List of tasks >>
A - In the AGI safety discussion, condense the paragraph that begins "Overall I agree with this" into a short bulleted list that keeps its main facts.
B - From the AGI safety discussion, write out the passage starting with "Do you have to have" and going on through "if anyone complains.".

Text >>
=== Section Start ===

Overall I agree with this. I give most of my money for global health organizations, but I do give some of my money for AGI safety too because I do think it makes sense with a variety of worldviews. I gave some of my thoughts on the subject in this comment on the Effective Altruism Forum. To summarize: if there's a continuation of consciousness after death then AGI killing lots of people is not as bad as it would otherwise be and there might be some unknown aspects about the relationship between consciousness and the physical universe that might have an effect on the odds.
Do the concepts behind AGI safety only make sense if you have roughly the same worldview as the top AGI safety researchers - secular atheism and reductive materialism/physicalism and a computational theory of mind?
Do you have to have roughly the same kind of worldview as the top AI alignment researchers? Do you have to be a secular atheist and reductive naturalist/physicalist holding a computational theory of mind?
Anyone know how close we are to things that require operating in the physical world, but are very easy for human beings, like loading a dishwasher, or making an omelette? It seems to me that we are quite far away.
I don't think those are serious obstacles, but I will delete this message if anyone complains.
How do doomy AGI safety researchers and enthusiasts find joy while always maintaining the framing that the world is probably doomed?
Does anyone know what exactly DeepMind's CEO Demis Hassabis thinks about AGI safety, how seriously does he take AGI safety, how much time does he spend focusing on AGI safety research when compared to AI capabilities research? What does he think is the probability that we will succeed and build a flourishing future?
In this LessWrong post there are several excerpts from Demis Hassabis:
Well to be honest with you I do think that is a very plausible end state–the optimistic one I painted you. And of course that's one reason I work on AI is because I hoped it would be like that. On the other hand, one of the biggest worries I have is what humans are going to do with AI technologies on the way to AGI. Like most technologies they could be used for good or bad and I think that's down to us as a society and governments to decide which direction they're going to go in.

=== Section End ===

Collected data entries

=== Section Start ===

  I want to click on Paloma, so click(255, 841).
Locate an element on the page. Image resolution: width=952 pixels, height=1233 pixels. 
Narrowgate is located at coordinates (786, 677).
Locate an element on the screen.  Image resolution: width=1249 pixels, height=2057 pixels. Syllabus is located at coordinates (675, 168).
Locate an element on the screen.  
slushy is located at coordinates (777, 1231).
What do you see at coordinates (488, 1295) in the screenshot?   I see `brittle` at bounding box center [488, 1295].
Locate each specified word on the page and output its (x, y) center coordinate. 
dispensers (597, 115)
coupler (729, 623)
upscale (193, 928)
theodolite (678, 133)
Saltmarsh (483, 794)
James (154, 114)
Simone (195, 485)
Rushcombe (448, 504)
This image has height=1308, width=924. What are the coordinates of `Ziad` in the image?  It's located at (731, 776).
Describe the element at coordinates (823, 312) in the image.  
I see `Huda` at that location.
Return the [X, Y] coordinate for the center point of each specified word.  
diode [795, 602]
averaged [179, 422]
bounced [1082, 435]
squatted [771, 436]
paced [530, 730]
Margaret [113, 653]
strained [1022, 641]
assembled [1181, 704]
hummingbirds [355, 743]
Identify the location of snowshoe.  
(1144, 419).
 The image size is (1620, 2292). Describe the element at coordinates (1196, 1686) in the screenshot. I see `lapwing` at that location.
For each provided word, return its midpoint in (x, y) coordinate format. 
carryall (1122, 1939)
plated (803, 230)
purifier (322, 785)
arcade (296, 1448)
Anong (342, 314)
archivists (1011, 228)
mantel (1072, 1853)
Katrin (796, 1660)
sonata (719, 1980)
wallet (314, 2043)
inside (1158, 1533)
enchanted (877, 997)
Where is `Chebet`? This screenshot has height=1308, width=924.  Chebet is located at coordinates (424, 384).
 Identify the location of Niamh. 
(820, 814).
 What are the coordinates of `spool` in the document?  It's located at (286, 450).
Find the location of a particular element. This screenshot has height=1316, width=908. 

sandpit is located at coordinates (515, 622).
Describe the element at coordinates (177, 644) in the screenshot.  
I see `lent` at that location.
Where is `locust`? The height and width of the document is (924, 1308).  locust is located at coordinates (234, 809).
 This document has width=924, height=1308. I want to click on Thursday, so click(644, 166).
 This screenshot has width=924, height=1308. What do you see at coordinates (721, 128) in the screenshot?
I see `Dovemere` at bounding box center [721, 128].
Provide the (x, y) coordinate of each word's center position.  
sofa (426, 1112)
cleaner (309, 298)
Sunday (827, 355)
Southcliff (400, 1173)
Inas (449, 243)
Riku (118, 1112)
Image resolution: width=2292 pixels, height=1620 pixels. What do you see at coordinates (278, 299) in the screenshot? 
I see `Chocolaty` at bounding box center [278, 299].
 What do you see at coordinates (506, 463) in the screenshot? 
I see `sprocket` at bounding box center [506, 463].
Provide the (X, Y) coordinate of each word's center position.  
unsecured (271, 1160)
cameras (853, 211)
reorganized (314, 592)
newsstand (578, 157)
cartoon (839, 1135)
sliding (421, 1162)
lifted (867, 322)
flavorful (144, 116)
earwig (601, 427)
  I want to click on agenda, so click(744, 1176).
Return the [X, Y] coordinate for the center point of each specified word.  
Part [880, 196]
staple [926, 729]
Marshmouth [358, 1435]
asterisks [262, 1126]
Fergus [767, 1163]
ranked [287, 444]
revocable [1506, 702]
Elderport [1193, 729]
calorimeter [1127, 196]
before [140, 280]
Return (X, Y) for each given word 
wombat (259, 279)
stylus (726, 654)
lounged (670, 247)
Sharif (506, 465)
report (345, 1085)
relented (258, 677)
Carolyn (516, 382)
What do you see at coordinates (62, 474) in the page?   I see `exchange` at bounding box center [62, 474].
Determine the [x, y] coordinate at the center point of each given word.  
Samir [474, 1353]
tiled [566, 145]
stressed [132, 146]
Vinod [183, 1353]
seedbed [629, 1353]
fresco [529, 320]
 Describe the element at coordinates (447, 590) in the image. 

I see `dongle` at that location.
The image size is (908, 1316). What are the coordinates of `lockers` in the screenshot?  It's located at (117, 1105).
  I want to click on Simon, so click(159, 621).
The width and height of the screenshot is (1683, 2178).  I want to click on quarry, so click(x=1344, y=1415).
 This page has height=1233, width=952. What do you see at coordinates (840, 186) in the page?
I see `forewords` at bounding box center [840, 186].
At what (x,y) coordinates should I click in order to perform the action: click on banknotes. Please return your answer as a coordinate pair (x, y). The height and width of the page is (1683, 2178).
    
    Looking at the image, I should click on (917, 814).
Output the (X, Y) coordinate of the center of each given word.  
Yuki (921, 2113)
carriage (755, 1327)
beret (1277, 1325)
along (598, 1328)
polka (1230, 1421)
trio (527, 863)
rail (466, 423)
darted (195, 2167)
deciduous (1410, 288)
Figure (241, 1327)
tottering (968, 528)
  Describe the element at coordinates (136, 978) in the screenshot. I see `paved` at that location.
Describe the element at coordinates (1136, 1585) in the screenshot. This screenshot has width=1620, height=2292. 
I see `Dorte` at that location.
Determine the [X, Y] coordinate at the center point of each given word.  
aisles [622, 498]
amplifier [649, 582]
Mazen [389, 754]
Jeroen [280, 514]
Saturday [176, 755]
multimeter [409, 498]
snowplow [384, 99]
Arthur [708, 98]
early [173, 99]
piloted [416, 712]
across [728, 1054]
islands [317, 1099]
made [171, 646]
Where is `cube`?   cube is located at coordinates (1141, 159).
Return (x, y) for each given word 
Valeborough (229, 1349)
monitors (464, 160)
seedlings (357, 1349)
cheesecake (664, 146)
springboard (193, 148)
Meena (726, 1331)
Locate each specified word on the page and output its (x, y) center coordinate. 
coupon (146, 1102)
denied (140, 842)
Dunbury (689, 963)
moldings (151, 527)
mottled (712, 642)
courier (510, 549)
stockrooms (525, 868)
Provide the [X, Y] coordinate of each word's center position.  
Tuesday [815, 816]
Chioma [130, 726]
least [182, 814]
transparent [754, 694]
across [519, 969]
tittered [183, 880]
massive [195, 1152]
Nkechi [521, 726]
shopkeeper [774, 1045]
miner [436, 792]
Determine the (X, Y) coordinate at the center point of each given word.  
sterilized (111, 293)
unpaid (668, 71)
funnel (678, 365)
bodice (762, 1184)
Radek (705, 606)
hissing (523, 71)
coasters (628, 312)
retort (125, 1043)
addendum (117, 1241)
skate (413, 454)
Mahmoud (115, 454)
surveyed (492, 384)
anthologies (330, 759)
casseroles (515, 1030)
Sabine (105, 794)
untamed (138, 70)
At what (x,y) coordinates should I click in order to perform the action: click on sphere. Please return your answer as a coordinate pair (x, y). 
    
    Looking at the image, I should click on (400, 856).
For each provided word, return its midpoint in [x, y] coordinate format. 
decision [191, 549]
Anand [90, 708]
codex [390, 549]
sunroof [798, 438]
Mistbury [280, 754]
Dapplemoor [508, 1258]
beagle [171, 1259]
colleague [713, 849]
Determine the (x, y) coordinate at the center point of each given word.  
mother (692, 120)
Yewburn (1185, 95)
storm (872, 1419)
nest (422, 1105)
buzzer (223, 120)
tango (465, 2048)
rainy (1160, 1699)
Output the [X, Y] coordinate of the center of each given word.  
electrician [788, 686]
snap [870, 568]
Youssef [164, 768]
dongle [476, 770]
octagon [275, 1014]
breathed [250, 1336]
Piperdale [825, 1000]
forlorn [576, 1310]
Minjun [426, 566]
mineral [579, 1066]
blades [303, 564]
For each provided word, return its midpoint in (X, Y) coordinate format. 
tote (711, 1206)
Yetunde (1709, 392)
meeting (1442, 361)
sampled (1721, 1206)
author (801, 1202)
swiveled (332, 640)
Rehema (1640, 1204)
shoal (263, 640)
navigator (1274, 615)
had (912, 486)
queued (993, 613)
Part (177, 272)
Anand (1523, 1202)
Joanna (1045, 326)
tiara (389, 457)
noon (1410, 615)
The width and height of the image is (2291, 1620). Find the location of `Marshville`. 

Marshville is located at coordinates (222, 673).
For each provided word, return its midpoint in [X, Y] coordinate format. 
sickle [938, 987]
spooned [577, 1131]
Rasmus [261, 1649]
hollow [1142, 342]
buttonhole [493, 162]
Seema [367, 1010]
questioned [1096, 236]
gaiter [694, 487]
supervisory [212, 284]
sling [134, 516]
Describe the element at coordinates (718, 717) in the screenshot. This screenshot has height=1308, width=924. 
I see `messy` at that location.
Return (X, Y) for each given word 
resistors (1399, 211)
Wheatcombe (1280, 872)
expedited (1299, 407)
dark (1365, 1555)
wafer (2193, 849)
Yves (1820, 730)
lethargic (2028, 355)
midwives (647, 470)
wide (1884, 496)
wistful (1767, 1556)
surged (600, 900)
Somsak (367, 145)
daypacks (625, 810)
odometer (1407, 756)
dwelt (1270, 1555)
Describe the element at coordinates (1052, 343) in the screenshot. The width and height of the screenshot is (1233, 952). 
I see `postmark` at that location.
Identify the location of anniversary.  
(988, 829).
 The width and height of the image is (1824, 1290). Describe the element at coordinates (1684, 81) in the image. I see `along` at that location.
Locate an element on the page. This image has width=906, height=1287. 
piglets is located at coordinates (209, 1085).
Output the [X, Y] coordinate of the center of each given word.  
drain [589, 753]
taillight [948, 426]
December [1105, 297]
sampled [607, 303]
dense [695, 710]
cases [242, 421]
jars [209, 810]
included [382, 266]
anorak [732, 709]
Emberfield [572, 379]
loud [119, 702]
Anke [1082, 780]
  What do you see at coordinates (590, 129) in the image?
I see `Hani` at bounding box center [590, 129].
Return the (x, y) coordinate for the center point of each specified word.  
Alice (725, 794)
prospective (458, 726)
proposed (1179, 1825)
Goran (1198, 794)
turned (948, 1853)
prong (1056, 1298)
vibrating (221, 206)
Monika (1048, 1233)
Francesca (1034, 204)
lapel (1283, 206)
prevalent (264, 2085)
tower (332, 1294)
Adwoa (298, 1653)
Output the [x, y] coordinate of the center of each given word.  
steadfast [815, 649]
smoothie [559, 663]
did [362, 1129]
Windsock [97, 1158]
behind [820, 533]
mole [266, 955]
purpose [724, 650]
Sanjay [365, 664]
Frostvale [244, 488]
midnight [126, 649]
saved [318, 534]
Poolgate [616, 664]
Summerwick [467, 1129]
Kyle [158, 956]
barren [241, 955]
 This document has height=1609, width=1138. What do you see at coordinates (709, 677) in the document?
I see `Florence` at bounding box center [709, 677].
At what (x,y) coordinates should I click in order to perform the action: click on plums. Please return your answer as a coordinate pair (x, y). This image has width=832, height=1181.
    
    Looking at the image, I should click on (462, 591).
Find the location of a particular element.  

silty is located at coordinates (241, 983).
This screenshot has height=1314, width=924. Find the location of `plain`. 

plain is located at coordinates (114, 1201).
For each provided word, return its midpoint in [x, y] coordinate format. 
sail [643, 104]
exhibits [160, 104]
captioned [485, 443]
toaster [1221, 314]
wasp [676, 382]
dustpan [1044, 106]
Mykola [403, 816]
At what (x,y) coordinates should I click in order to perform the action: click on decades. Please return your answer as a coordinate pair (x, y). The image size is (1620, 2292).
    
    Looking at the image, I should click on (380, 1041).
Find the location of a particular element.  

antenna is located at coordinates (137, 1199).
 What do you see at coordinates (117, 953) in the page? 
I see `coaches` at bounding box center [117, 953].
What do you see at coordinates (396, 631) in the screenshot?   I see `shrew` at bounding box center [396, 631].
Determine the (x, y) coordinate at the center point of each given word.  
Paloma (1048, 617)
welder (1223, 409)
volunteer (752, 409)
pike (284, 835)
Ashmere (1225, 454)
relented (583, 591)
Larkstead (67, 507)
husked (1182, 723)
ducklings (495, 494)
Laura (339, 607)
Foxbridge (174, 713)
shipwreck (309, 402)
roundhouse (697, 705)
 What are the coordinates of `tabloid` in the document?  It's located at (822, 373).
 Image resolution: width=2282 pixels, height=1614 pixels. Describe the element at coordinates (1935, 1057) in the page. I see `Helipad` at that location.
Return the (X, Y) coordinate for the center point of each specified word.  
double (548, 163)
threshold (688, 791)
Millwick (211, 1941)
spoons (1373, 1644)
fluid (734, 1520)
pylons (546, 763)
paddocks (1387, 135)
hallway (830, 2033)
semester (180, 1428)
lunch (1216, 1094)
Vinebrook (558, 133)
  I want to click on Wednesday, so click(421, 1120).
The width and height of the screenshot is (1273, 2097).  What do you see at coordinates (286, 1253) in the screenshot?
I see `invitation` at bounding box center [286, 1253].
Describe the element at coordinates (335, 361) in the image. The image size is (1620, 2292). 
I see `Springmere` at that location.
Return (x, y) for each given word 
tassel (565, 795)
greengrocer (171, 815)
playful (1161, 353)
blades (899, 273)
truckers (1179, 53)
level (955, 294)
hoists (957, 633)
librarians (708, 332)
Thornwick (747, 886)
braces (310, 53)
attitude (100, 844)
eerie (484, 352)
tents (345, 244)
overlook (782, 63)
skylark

=== Section End ===

Outputs in order >>
A -
- The writer agrees overall.
- Most of the writer's donations go to global health organizations. Some go to AGI safety, because it makes sense under a variety of worldviews.
- The writer gave related thoughts in a comment on the Effective Altruism Forum.
- In summary, if consciousness continues after death, AGI killing many people would not be as bad as it otherwise would be. Unknown aspects of the relationship between consciousness and the physical universe might also affect the odds.

B -
Do you have to have roughly the same kind of worldview as the top AI alignment researchers? Do you have to be a secular atheist and reductive naturalist/physicalist holding a computational theory of mind?
Anyone know how close we are to things that require operating in the physical world, but are very easy for human beings, like loading a dishwasher, or making an omelette? It seems to me that we are quite far away.
I don't think those are serious obstacles, but I will delete this message if anyone complains.